Margaret Danner (1915–1984) was a poet and activist known for her associations with artists in both Chicago and Detroit. Part of the “Detroit Group” that was then vibrant at the time, her friends and colleagues included Randall, Naomi Long Madgett, Karl Shapiro, and Langston Hughes, who acted as her mentor and frequently corresponded with her. In 1956, she was selected as Poetry magazine’s first Black Assistant Editor. Danner also founded Boone House, a Black arts and cultural center in Detroit.
A great believer in the power of youth and future generations to usher in change, she authored six volumes of poetry during her lifetime and edited two collections of student verse. Poem Counterpoem, co-authored with Randall, was Broadside Press’s first published book.
Two of Danner’s poems from the October 1956 issue of Poetry illuminate Danner’s keen eye and her passion for African arts and culture.
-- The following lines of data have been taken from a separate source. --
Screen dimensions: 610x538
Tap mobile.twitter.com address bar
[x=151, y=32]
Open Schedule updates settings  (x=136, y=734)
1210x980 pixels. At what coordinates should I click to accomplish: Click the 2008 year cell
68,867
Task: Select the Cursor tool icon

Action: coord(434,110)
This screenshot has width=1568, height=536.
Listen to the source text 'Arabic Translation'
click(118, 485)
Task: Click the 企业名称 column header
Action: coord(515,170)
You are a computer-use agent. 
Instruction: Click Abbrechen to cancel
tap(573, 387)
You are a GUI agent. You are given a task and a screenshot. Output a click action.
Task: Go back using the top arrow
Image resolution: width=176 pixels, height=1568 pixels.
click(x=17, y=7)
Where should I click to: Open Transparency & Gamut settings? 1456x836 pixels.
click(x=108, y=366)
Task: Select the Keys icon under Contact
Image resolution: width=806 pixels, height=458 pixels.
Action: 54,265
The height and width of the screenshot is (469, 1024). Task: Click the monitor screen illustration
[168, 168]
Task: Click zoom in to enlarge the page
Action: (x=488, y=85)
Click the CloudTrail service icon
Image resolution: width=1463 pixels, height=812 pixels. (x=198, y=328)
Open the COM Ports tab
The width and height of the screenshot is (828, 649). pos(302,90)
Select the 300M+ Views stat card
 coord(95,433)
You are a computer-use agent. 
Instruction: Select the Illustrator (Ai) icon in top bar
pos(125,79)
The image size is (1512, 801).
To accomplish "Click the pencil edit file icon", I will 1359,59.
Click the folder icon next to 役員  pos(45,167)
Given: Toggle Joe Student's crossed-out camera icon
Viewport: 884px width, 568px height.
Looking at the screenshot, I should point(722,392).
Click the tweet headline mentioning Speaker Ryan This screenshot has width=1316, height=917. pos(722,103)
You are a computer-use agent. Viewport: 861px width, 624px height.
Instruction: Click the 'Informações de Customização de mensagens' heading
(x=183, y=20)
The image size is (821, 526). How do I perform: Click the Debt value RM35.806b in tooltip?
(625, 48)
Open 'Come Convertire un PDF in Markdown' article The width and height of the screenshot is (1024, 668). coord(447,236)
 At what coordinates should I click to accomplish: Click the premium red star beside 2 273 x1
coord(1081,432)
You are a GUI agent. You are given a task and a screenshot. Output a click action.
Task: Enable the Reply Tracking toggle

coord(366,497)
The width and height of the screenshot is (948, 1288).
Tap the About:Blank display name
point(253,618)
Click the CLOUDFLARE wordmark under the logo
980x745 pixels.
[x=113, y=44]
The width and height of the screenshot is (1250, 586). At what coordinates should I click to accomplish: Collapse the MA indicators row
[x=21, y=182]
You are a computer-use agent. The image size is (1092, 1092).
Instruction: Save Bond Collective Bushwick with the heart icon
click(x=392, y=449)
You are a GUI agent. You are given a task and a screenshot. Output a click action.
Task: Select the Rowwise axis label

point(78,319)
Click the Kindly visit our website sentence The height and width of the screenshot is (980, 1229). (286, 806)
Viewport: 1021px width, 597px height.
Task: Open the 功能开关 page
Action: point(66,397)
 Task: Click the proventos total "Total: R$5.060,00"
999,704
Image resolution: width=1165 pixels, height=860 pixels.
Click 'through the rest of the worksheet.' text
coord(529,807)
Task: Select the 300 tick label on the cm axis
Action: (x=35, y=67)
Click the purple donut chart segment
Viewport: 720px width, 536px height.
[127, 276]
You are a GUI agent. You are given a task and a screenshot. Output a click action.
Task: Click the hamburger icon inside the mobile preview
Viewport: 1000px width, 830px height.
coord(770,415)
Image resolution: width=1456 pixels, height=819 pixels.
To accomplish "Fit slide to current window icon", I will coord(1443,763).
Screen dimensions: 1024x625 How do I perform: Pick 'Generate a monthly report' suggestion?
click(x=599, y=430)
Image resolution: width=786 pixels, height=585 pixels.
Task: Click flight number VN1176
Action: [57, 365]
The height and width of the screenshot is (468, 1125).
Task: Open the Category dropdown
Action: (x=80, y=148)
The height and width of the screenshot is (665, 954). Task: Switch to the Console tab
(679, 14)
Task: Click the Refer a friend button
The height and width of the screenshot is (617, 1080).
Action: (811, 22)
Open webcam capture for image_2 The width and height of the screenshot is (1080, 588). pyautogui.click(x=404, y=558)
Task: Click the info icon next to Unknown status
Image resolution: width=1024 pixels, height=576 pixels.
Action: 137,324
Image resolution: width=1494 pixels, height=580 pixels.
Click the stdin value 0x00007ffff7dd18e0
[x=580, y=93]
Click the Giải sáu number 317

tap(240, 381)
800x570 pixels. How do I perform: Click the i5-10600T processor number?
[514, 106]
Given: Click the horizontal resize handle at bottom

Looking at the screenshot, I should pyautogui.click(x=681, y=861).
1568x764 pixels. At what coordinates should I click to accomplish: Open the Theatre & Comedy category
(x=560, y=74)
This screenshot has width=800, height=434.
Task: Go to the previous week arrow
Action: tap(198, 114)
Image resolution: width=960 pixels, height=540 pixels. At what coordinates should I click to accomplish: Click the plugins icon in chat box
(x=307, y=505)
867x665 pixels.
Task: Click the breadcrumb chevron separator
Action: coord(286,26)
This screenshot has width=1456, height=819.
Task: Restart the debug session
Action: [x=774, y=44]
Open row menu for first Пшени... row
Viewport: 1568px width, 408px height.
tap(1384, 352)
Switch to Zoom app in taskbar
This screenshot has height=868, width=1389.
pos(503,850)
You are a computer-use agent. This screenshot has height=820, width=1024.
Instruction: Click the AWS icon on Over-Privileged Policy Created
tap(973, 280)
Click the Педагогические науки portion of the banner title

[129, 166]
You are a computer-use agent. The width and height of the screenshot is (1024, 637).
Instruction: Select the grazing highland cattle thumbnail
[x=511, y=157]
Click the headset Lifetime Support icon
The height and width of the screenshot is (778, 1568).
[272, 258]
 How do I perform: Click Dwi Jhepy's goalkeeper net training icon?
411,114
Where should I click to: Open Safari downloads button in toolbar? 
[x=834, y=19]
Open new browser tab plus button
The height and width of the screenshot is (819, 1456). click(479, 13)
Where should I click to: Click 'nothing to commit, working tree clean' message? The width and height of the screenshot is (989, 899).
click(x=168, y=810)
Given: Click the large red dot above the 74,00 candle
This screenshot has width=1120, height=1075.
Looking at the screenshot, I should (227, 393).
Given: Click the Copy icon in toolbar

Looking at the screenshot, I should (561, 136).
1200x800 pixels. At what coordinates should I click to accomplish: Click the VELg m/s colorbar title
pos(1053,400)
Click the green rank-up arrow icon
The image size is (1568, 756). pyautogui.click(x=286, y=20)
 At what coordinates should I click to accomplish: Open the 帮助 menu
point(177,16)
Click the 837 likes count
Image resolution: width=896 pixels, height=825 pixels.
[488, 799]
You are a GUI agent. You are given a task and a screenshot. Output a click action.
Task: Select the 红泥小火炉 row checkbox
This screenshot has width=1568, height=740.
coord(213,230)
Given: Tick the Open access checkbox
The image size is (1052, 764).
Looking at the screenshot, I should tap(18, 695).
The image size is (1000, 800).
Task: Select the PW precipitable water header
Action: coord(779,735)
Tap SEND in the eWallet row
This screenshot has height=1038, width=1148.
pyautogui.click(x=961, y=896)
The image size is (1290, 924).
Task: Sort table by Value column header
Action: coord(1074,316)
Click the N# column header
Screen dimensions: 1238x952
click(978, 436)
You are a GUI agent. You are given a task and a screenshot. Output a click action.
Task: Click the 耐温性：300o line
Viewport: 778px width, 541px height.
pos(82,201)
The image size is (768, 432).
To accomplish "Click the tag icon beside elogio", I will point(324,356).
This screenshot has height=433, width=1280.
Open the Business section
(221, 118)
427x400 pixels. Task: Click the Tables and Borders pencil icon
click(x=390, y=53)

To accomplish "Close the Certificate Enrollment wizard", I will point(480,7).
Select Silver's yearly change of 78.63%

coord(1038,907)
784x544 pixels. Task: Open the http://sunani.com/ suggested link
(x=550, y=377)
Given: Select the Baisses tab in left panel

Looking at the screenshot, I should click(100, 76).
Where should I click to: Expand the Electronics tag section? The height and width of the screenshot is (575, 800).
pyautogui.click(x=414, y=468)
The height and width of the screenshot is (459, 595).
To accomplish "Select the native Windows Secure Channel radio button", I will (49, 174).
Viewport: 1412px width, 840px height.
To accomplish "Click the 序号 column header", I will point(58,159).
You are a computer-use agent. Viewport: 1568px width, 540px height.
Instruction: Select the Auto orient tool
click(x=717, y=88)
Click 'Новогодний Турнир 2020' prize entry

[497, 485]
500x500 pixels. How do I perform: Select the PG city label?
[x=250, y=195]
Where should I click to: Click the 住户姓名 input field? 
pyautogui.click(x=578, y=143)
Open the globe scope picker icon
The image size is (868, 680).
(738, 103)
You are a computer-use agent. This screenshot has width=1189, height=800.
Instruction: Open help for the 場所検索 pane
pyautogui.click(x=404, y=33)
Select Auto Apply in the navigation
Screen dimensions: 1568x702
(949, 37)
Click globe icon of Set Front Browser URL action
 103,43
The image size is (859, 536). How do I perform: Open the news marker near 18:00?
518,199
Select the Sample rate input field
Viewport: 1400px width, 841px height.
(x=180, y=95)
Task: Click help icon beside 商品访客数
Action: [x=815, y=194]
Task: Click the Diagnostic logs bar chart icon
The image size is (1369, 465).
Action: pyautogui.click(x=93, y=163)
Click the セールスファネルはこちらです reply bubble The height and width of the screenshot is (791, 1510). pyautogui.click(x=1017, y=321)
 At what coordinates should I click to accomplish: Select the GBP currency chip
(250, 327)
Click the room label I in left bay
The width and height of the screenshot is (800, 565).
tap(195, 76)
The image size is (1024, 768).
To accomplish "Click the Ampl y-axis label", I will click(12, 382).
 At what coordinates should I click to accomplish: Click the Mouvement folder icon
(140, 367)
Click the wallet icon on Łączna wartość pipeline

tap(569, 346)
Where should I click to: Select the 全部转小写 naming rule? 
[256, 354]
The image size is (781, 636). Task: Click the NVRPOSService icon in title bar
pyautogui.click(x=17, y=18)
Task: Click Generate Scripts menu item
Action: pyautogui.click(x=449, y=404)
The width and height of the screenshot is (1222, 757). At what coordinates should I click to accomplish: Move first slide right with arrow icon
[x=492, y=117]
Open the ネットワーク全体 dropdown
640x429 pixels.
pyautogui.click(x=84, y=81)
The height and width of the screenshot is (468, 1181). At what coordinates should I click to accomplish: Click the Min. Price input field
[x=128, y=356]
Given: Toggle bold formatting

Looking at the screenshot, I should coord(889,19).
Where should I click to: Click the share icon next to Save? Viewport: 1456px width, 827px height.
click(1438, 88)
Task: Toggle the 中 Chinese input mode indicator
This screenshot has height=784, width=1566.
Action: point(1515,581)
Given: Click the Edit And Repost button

You can also listen to Randall and Danner read from Poem Counterpoem via the Williams College Special Collections.
In a 1968 interview in Negro Digest, Danner wrote “I believe… that the Black should be awakened to his vast beauty.” This seems like something that Sterling K. Brown’s Randall could have benefitted from hearing as a kid, growing up in a white family that, while loving and attentive, doesn’t really understand how to care for his soul. But they gave him a small gift in the form of his name, which ties him to a legacy of Black poets and writers who he could look to for inspiration on his long journey back to himself.
P.S.
Maya Angelou is the first Black woman to appear on a U.S. coin! This is such a lovely tribute, but as always America is short on racial justice and long on symbolic gestures.
The luminous Amanda Gorman is in Vanity Fair and helping us commemorate our days with a poem once again.